The more elaborate type system that I described in previous messages extends that of HOL Light by incorporating axiomatic type classes. This allows the development of multivariate analysis in a much more abstract and natural way, as I alluded to previously. On the other hand, it is considerably more complicated theoretically than the HOL Light system.

Then there are the various dependent type theories, used in proof assistants such as Coq, PVS, Nuprl. There’s quite a lot of variation here, many of these theories are constructive in one way or another and not all of them are decidable. It’s richly ironic that the people most likely to be dogmatically attached to type theory will prefer one of these systems, where types take on more and more attributes of sets. But it’s not always obvious how to interpret such a type theory in set theory.
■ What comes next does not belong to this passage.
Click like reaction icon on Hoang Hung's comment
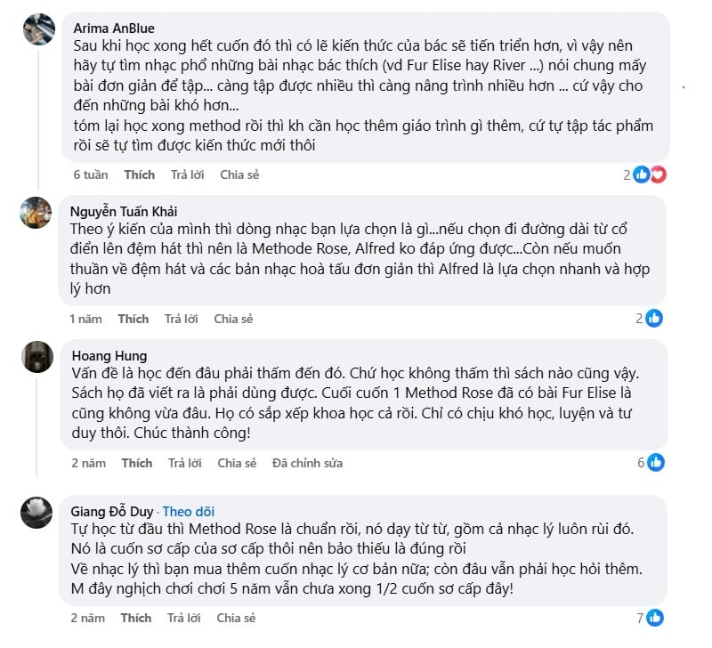Image resolution: width=712 pixels, height=648 pixels. 656,463
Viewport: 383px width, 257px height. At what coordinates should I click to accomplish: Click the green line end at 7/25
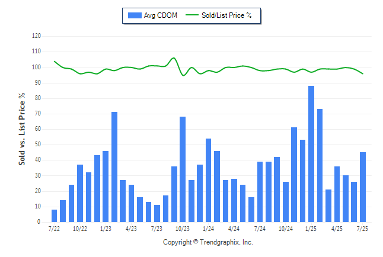click(x=363, y=73)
What really puzzles me are the remarks about John Harrison attached below. He is the architect of HOL Light, which uses the very strong type system that I’ve just described. There’s no other way to work. Either there is some misunderstanding here or he has done some very new work not using types.

Larry Paulson


> On 18 Feb 2016, at 01:08, Harvey Friedman <hmflogic at gmail.com> wrote:
> 
> But recent significant contact with John Harrison, who has a very
> different take, much closer to my instincts. Just look at the amazing
> continued success of John Harrison, and he certainly knows much more
> about involved type systems than I do, so it would be nice to hear
> from him about this issue.

> Secondly, and perhaps even more powerfully, John Harrison quite
> happily avoids relying on involved hard typing, and does not miss its
> absence. He seems to simply get very very very clear about the
> mathematics semiformally, and then breaks everything down in very
> natural ways, uniform throughout his corpus, and everything falls into
> place in record time - all as a part time "hobby".